(Item coordinate data)
--- BEGIN ---
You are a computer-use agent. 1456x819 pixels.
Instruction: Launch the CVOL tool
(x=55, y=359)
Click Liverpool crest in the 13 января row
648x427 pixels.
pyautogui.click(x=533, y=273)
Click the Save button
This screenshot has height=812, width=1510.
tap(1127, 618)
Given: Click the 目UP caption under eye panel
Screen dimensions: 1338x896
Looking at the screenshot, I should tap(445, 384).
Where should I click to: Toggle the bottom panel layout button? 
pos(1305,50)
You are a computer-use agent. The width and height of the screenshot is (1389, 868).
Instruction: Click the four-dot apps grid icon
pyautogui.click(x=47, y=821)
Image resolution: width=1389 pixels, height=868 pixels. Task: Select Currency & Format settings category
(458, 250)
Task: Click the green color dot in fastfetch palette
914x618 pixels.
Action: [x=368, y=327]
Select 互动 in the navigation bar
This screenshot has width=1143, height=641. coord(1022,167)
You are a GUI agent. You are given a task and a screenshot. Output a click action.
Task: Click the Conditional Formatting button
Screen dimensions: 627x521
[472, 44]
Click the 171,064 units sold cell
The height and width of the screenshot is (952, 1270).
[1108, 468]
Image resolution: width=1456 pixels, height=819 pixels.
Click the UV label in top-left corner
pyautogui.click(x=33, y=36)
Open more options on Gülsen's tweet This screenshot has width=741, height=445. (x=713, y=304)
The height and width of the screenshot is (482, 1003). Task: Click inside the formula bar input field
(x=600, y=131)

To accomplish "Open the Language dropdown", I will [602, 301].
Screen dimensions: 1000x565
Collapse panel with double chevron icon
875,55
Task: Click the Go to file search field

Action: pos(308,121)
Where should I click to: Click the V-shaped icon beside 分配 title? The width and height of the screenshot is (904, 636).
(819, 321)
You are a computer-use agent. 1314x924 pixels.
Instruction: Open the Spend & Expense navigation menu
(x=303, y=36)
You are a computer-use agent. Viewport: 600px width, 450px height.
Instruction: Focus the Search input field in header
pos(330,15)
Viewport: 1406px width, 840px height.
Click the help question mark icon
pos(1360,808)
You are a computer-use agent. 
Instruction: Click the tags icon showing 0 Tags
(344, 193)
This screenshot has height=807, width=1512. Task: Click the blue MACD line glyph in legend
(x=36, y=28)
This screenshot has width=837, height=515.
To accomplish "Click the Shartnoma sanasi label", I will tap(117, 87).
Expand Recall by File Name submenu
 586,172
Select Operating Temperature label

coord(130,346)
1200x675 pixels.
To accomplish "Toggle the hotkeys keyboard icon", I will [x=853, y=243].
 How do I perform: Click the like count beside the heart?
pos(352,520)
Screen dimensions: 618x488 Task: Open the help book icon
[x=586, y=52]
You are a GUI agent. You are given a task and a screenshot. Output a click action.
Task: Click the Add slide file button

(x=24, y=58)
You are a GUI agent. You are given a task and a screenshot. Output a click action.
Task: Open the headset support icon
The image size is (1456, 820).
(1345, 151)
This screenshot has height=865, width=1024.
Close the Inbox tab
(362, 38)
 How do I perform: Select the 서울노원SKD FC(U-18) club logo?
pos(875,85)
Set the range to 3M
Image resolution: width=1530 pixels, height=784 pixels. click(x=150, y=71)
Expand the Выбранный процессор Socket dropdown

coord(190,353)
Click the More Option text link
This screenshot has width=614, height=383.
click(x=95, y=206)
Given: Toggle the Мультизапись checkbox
--- END ---
__Set task__.
Print the listing word for word, from its first line through the line containing "This screenshot has width=1143, height=641.", including both.

__Written solution__.
You are a computer-use agent. 1456x819 pixels.
Instruction: Launch the CVOL tool
(x=55, y=359)
Click Liverpool crest in the 13 января row
648x427 pixels.
pyautogui.click(x=533, y=273)
Click the Save button
This screenshot has height=812, width=1510.
tap(1127, 618)
Given: Click the 目UP caption under eye panel
Screen dimensions: 1338x896
Looking at the screenshot, I should tap(445, 384).
Where should I click to: Toggle the bottom panel layout button? 
pos(1305,50)
You are a computer-use agent. The width and height of the screenshot is (1389, 868).
Instruction: Click the four-dot apps grid icon
pyautogui.click(x=47, y=821)
Image resolution: width=1389 pixels, height=868 pixels. Task: Select Currency & Format settings category
(458, 250)
Task: Click the green color dot in fastfetch palette
914x618 pixels.
Action: [x=368, y=327]
Select 互动 in the navigation bar
This screenshot has width=1143, height=641. coord(1022,167)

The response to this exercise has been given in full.